Chairman hopes to tackle bias among members of panel reviewing WHO’s response to swine flu

By Frank Jordans, AP
Wednesday, April 14, 2010

Chair seeks to tackle bias in WHO swine flu review

GENEVA — The head of an expert group brought in to review the World Health Organization’s response to the swine flu outbreak said Wednesday that some members of the panel would inevitably be biased because of their close links to the global body or national governments.

Harvey Fineberg, president of the Institute of Medicine in Washington, said the 29-member panel will try to deal with this problem by exposing conflicts of interest and — where appropriate — recusing members from specific discussions.

Faced with persistent criticism over its handling of the pandemic, WHO convened the panel Monday with instructions to conduct a “credible and independent review” of how the global body and national authorities responded to the outbreak. Critics say many panelists are trusted WHO advisers and government employees who could end up whitewashing any failures.

“We are actually still in the process of identifying all the possible sources of bias,” Fineberg told reporters in Geneva. “This is a committee that is composed of a lot of individuals who have done a lot of things in public health.”

At least ten panelists flown in by WHO are past or current advisers to the organization. Twenty four members of the panel are government employees.

All were selected by WHO Director-General Margaret Chan from among a roster of 200 experts proposed by the governments they are also meant to scrutinize.

“The WHO generally has a history of policy reviews and commissions reaching predetermined conclusions and this one looks like it fits that pattern,” said Philip Stevens of the London-based think tank International Policy Network.

Public anger is growing in many countries as vast stocks of unused vaccines, bought by governments at WHO’s recommendation, near their expiry date. Stevens said WHO’s repeated requests for money to help poor countries fight the pandemic also were questionable, but doubted they would be criticized.

“They were erroneously invoking the specter of the 1918 pandemic in which 50 million died around the world,” he said.

So far about 18,000 deaths from the A(H1N1) virus have been confirmed globally, out of millions of infections.

One issue that has received a lot of attention is WHO’s alert system for pandemic threat levels, or phases. Critics have complained that WHO was too quick to move to phase six — the highest level indicating a global outbreak.

“If most of these experts were part of the expert group that developed the WHO pandemic alert phase system, then this panel will simply be a whitewashing panel,” said James Chin, a retired professor of epidemiology at the University of California at Berkeley and former WHO official who fell out with the global body over its HIV and AIDS policies.

According to WHO documents, at least seven panelists contributed to the guidelines on pandemic phases.

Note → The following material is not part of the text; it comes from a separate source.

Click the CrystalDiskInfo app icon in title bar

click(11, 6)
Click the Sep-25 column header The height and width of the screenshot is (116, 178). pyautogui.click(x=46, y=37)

Fineberg said the panel would examine the need to include severity along with geographical spread in future descriptions of disease outbreaks — something many health experts and governments have criticized WHO for failing to do with swine flu.

Michael Osterholm, a prominent expert on global flu outbreaks with the University of Minnesota, said much of the criticism directed at WHO and governments could be blamed on persistent public misunderstanding of the situation, due in part to poor communication by officials.

Osterholm said he was confident the review panel had the best technical experts for the task and their work would be carefully examined by others in the scientific community.

The experts’ initial findings will be presented to WHO member states in May. A final report will be published next year.